■ **EXERCISE DETAILS**
In the rows from the line containing "In order to click on Notebook" through the end, swap "Find the location of" for "Show the position of" and give those lines again with nothing else changed.
── STORED ROWS
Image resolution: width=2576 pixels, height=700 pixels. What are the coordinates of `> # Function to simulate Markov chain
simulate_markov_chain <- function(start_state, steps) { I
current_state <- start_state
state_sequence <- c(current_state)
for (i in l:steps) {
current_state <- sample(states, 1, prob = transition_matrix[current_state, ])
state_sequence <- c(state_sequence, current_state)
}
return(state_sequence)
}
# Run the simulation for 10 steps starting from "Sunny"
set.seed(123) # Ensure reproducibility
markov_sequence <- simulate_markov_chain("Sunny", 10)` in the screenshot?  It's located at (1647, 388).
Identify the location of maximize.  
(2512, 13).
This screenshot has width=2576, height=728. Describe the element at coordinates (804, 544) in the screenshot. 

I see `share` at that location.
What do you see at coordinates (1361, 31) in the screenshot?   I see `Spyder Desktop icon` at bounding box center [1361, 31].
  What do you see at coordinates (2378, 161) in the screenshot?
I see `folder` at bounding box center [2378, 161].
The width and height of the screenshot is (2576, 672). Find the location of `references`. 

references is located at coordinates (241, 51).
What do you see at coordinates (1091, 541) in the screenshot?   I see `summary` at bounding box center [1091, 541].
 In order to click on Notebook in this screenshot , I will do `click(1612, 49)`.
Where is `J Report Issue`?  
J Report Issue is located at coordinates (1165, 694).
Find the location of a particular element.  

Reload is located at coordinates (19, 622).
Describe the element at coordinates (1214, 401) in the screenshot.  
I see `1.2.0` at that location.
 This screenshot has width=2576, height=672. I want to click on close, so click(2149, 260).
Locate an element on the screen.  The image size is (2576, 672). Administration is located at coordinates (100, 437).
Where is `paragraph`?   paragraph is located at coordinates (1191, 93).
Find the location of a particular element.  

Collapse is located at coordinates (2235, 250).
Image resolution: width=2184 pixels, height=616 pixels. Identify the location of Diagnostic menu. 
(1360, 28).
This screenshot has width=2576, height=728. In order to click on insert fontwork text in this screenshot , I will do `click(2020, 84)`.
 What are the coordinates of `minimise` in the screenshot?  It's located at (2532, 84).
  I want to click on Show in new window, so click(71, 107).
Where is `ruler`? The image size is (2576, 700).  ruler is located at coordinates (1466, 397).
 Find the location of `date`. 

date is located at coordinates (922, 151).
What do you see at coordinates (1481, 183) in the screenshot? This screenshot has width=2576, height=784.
────
■ **SOLUTION FOR THIS EXERCISE**
 In order to click on Notebook in this screenshot , I will do `click(1612, 49)`.
Where is `J Report Issue`?  
J Report Issue is located at coordinates (1165, 694).
Show the position of a particular element.  

Reload is located at coordinates (19, 622).
Describe the element at coordinates (1214, 401) in the screenshot.  
I see `1.2.0` at that location.
 This screenshot has width=2576, height=672. I want to click on close, so click(2149, 260).
Locate an element on the screen.  The image size is (2576, 672). Administration is located at coordinates (100, 437).
Where is `paragraph`?   paragraph is located at coordinates (1191, 93).
Show the position of a particular element.  

Collapse is located at coordinates (2235, 250).
Image resolution: width=2184 pixels, height=616 pixels. Identify the location of Diagnostic menu. 
(1360, 28).
This screenshot has width=2576, height=728. In order to click on insert fontwork text in this screenshot , I will do `click(2020, 84)`.
 What are the coordinates of `minimise` in the screenshot?  It's located at (2532, 84).
  I want to click on Show in new window, so click(71, 107).
Where is `ruler`? The image size is (2576, 700).  ruler is located at coordinates (1466, 397).
 Show the position of `date`. 

date is located at coordinates (922, 151).
What do you see at coordinates (1481, 183) in the screenshot? This screenshot has width=2576, height=784.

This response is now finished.